Stayed..... Poem/Short Story

Black, blinded can't see. Left, right not even in front of me.

Cought up in a rut. Work, work why wont it work? Trying hard not to slip on lard. "Open, Open your eyes."  I hear you but I can't see you. Where is that voice coming from?  



"Hun get up off your bum. Walk toward the light, I have given you might. You stayed log eough. So tough, tough, tough. I showed you all the signs, Why did you think it was all in your mind?"



Black, blinded can't see. Left, right not even in front of me.
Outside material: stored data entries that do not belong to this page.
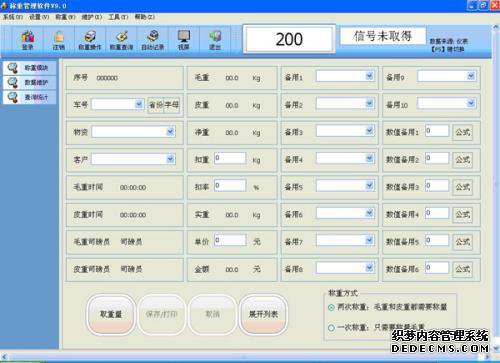Click the 自动记录 auto record icon
Screen dimensions: 500x363
pyautogui.click(x=153, y=40)
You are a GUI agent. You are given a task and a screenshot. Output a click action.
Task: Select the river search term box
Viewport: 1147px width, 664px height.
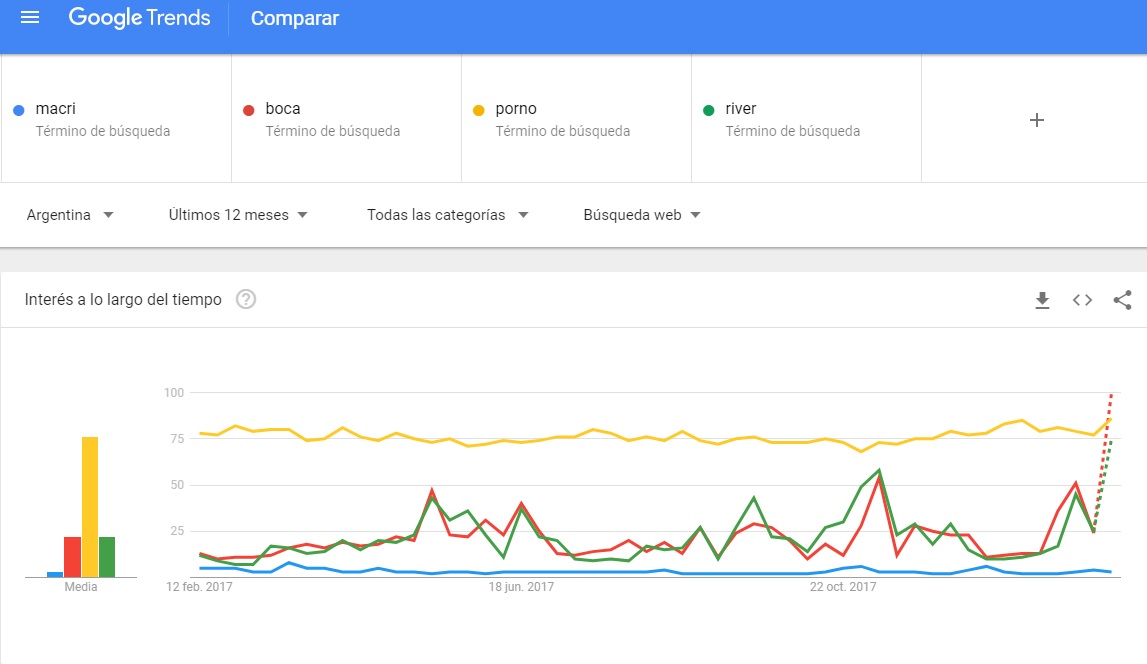tap(806, 118)
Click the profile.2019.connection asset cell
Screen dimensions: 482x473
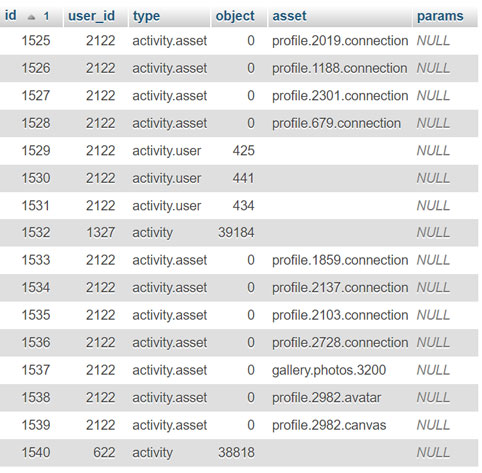coord(340,41)
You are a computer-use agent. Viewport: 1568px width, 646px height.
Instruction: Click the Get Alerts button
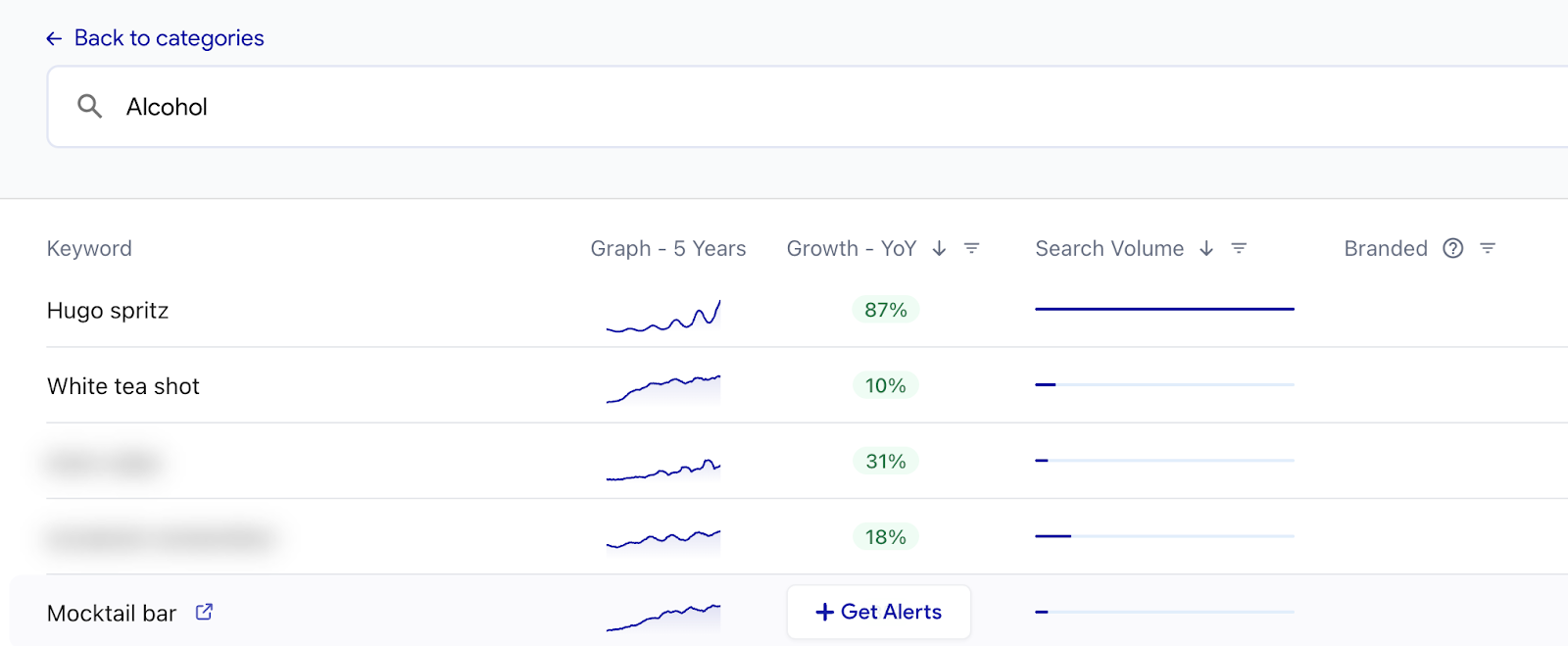(878, 612)

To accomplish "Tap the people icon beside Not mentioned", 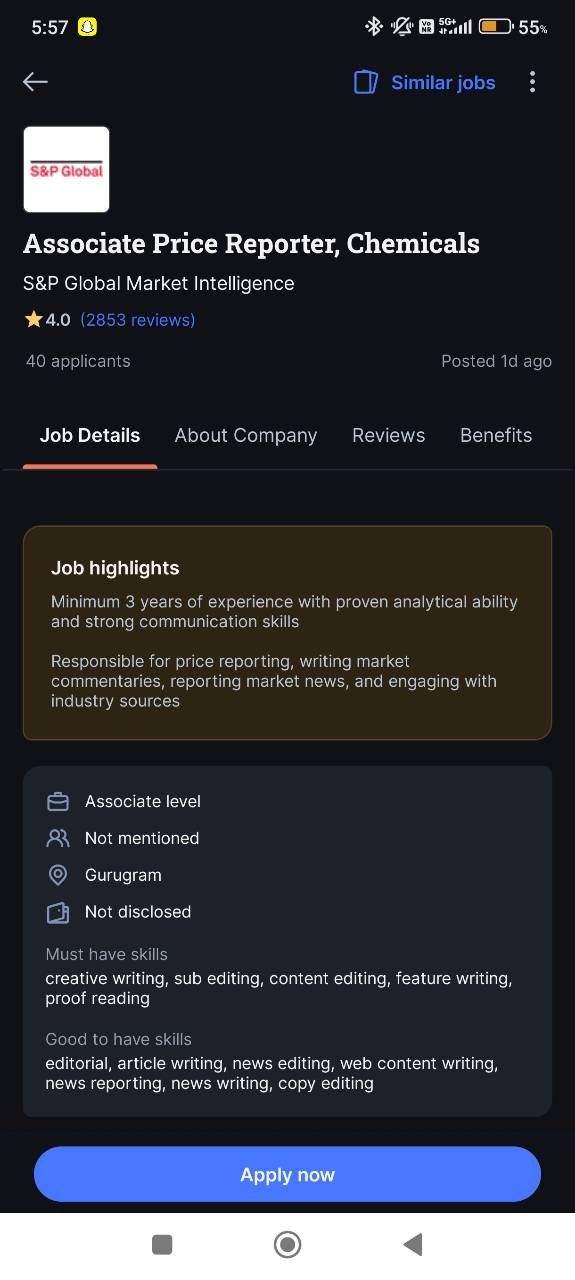I will tap(58, 838).
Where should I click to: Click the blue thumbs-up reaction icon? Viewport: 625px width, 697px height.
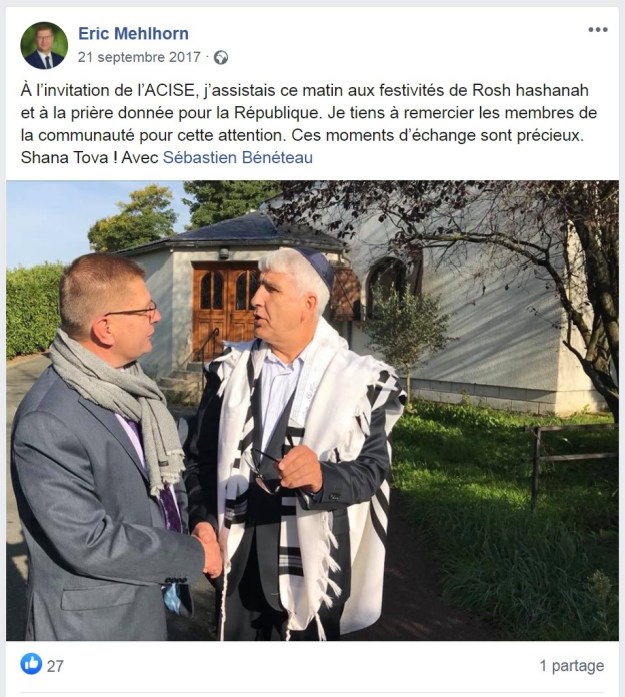click(x=31, y=664)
"Where are you going? Still bearing to the left. Man you are failing this test. You stayed for love, truly a wonderful thought. But that story was not one I bought. The truth I gave you to see. You failed to take heed. Said was I you need. You hear me I know. Listening was a "NO". How much more do you want me to show? Now here's the best one of all, I stayed for the children. Didn't want this to happen at all. Had to get you on that bouncing ball....Still not listening you hit a brick wall."



Where are you? I hear you I can't see you. Stop, stop I'm about to pop. Help me? I am on my hands and knees beging, beging please.

Black, blinded can't see. Left, right not even in front of me. I want to see... Work, work why wont it work?



"Open, open your ears. Dry up those tears. What you need it to take heed to what I am saying to you. The light has always been shining bright. You have not lost your sight. I have always been by your side everyday guiding you along the way. You stayed and prayed for it to work. I made him but you don't need this jerk. So perk up!! It's time, time, time, time for you to do you part. Look, look,look into your heart. Pull out each one of those darts. The healing has to beging and start from within. Now you shall begin. Untill then you will not see me and continue to ignore me."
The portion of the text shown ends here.